ΔK plots by Evanno’s method. Graph of delta K values (y-axe) against assumed sub-populations (x-axe) showing the ideal number of groups present in a set of whitebark pine seed families collected for a breeding program. Genotypic data were collected for 71 ns-SNP loci across all genotyped individuals. The highest peak shows the best K = 9.

Visual inspection of the STRUCTURE barplots indicated that plots for K = 9 were informative with respect to population substructure (Fig 7). Obviously, each of the nine optimal genetic subgroups has a considerable portion of mixed memberships among groups. Since the Bayesian approach is a quantitative clustering method, we calculated the proportion of the genome of an individual originating from each inferred genetic subgroup. Membership coefficients (the individual Q-matrix) were assessed in each genetic subgroup. The individuals with membership coefficients ≥ 0.5 accounted for 13% (in GG-4) ~ 37% of the total (in GG-5), indicating that a large number of individual trees had a high degree of genetic contributions from multiple genetic subgroups as admixtures.
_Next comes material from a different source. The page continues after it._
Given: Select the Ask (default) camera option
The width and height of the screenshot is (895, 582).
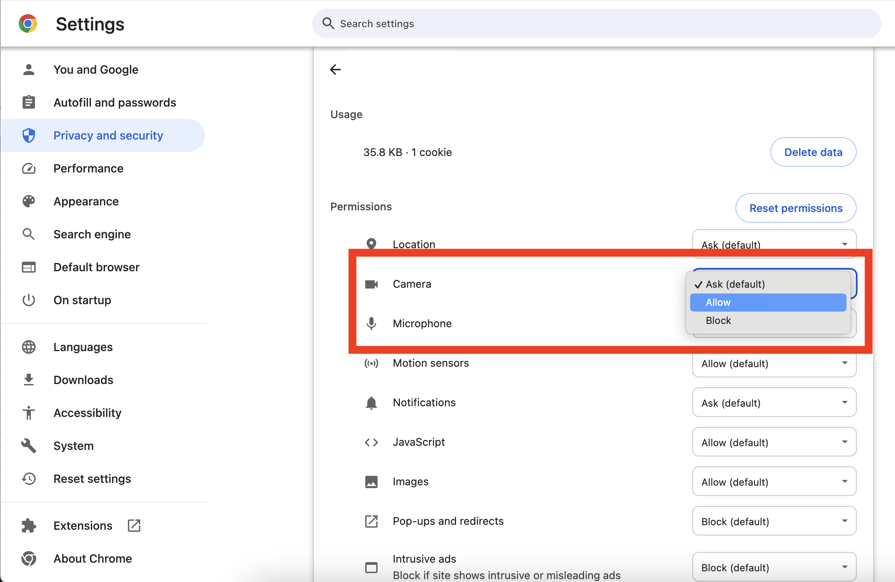Looking at the screenshot, I should [x=768, y=284].
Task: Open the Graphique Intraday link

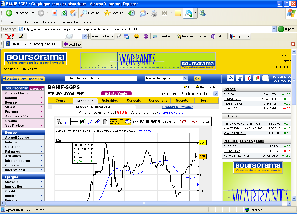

Fig 7. Population structure as shown by bar plot of the estimated membership coefficient (Q) of genotyped samples with SNPs matrix.

All genotyped samples were clustered into nine subpopulations (genetic subgroups GG-1 to GG-9). Numbers of individuals assigned to each genetic group are shown in round brackets. Each vertical bar represents one sample, and a subpopulation (genetic subgroup) is shown in one main color. In the vertical bar, the length of each K colored segment corresponds to the proportion of alleles contributed by each of the K subpopulations.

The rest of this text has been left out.